One year after Parkland, gun debate rages in states

The year after Parkland has exacerbated the blue state-red state divide over national gun politics.
In the 12 months since a gunman took the lives of 17 students and teachers at Marjory Stoneman Douglas High School in Florida, legislators in states across the country have moved to impose new safety and control requirements on firearms, while lawmakers in more conservative states have passed bills solidifying gun rights.
That contrast is on stark display this week, as both sides make gains while Parkland families mourn their sons and daughters lost a year ago.
“Some states are going in the directions of more restrictions, some states are going in the direction of loosening the restrictions, and some states are doing both at the same time,” said Melissa Merry, a political scientist who studies gun policy at the University of Louisville.
New Mexico’s state House on Wednesday advanced a measure that would allow law enforcement to take guns away from people who pose a risk to themselves or others, sometimes called a red flag law.
In Nevada, the state Senate approved a measure to require background checks on all gun sales, including those conducted in private.
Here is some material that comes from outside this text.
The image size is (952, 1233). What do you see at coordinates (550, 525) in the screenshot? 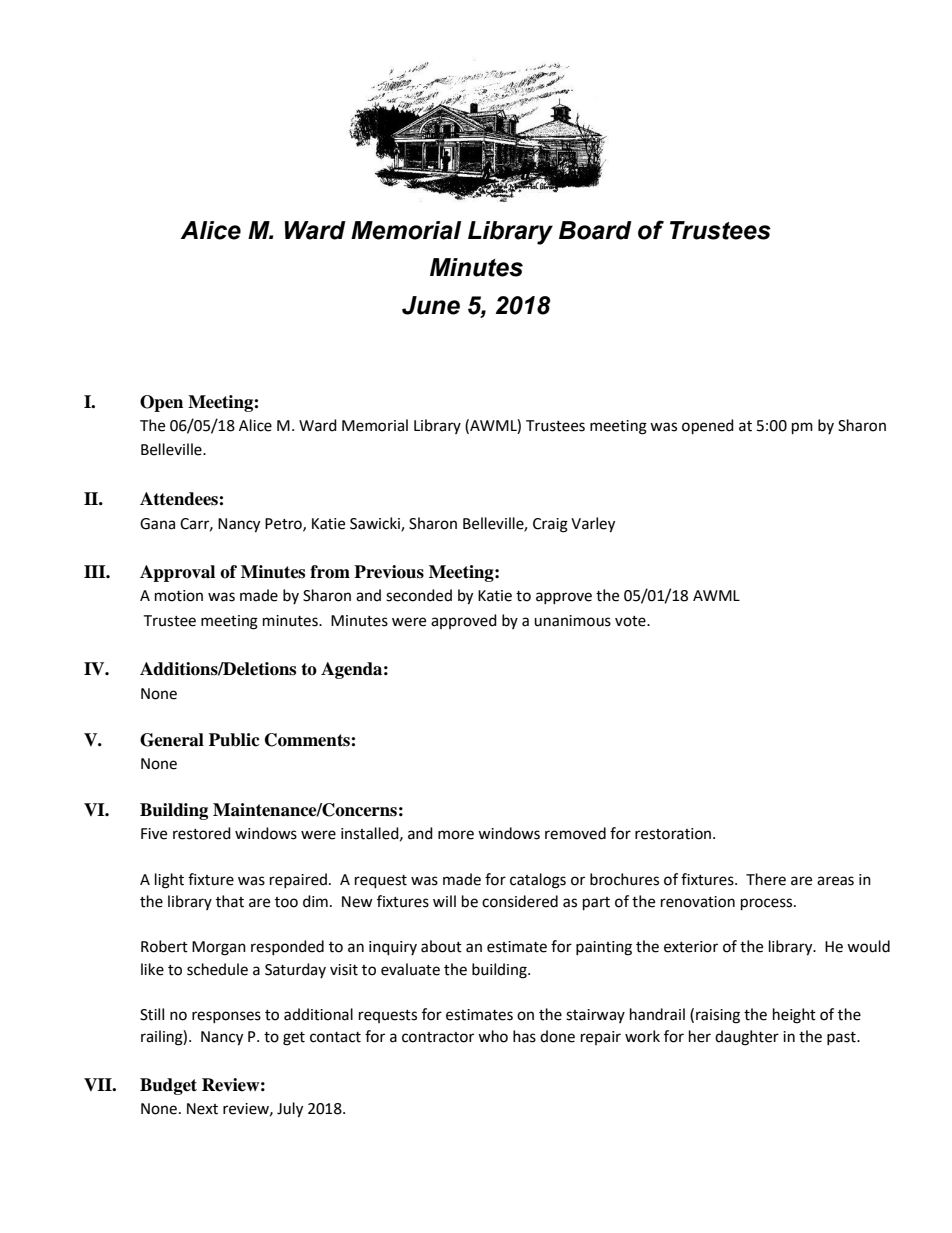
I see `Craig` at bounding box center [550, 525].
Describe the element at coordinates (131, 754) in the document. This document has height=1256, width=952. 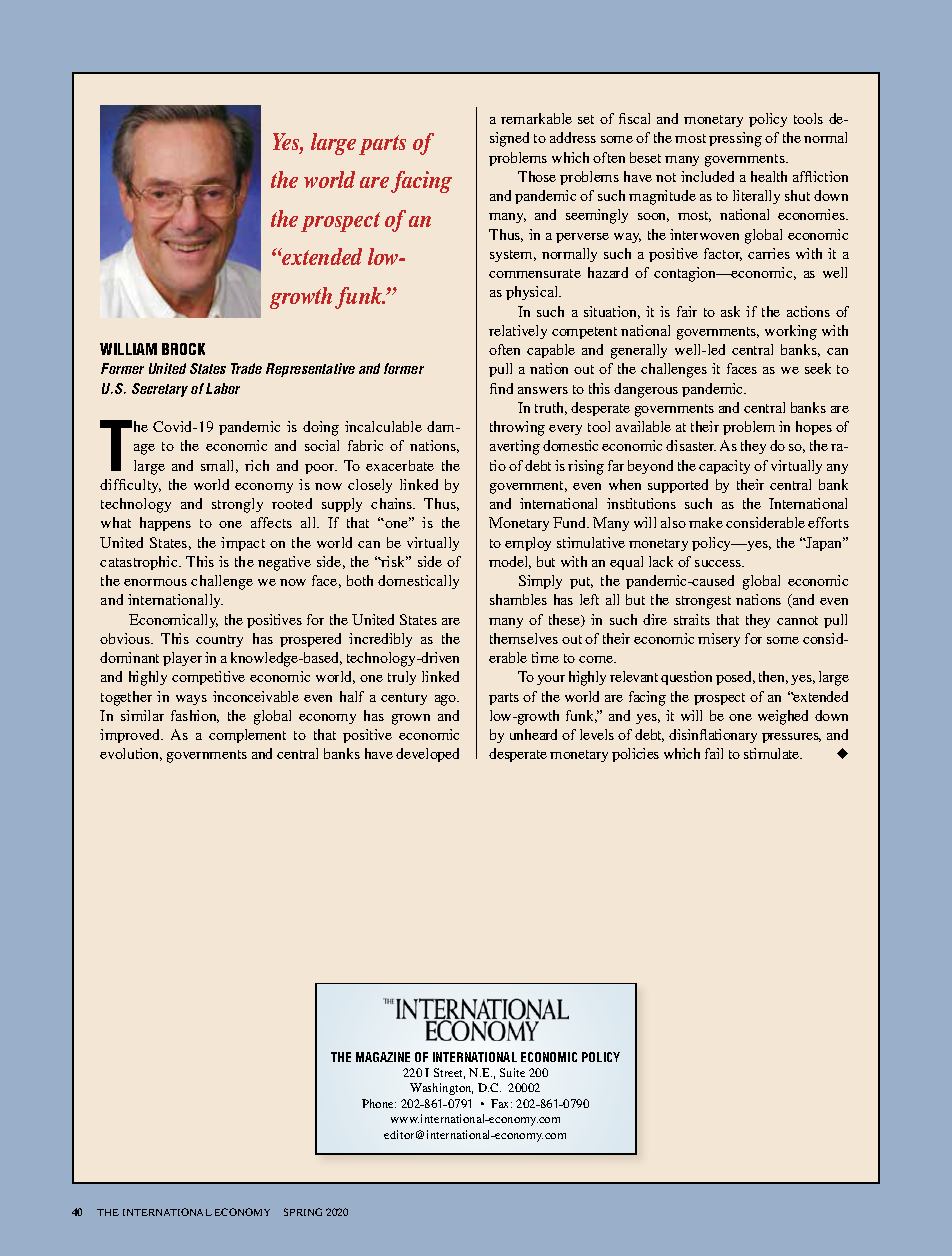
I see `evolution` at that location.
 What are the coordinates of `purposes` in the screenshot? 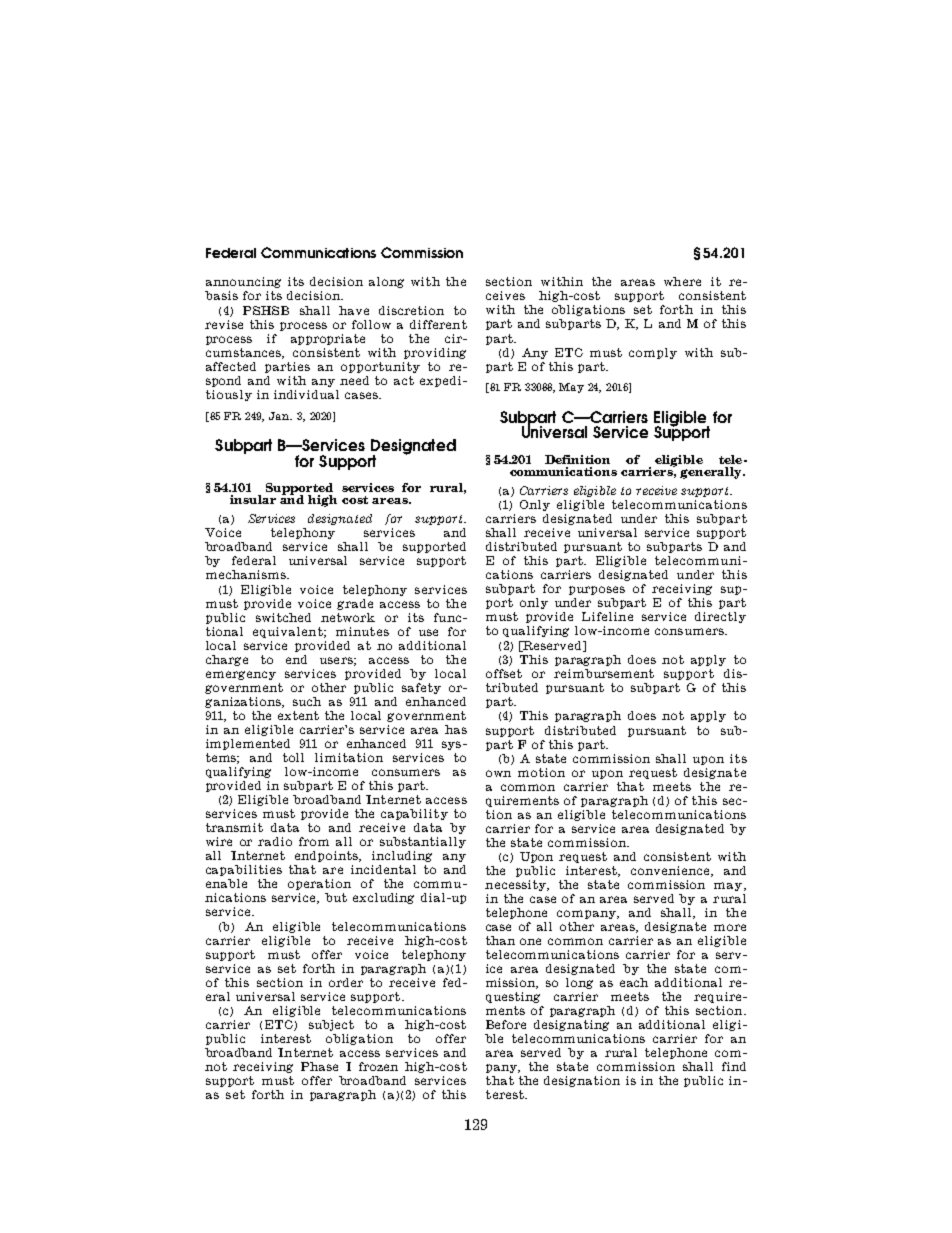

The state House is expected to take up that measure on Thursday, the first anniversary of the Parkland shooting. Gov. Steve Sisolak (D) has said he will sign the legislation.
Meanwhile, lawmakers in Oregon are debating several bills that could require gun owners to purchase locks for their firearms, limit ammunition purchases and block minors from owning assault weapons.
And Rhode Island Gov. Gina Raimondo (D) will use the Parkland anniversary to introduce a slate of gun safety measures.
“A few of us just got sick of waiting for Congress to do the right thing,” Raimondo told The Hill in a recent interview. “We’re not sitting around waiting. We’re taking action.”
On the other end of the spectrum, the Kentucky Senate on Thursday will take up a measure that would allow residents to carry a concealed firearm without a permit.
Oklahoma’s state House on Wednesday passed a similar measure, which supporters call “constitutional carry,” and an Iowa Senate subcommittee advanced a constitutional carry bill on Monday.
Legislators in Missouri and Mississippi have advanced other gun rights measures, too.
“For decades, the NRA has been extremely successful in passing pro-Second Amendment legislation,” said Jennifer Baker, a spokeswoman for the National Rifle Association (NRA). “We are actively passing legislation to expand [the right to carry concealed weapons] outside of the home.”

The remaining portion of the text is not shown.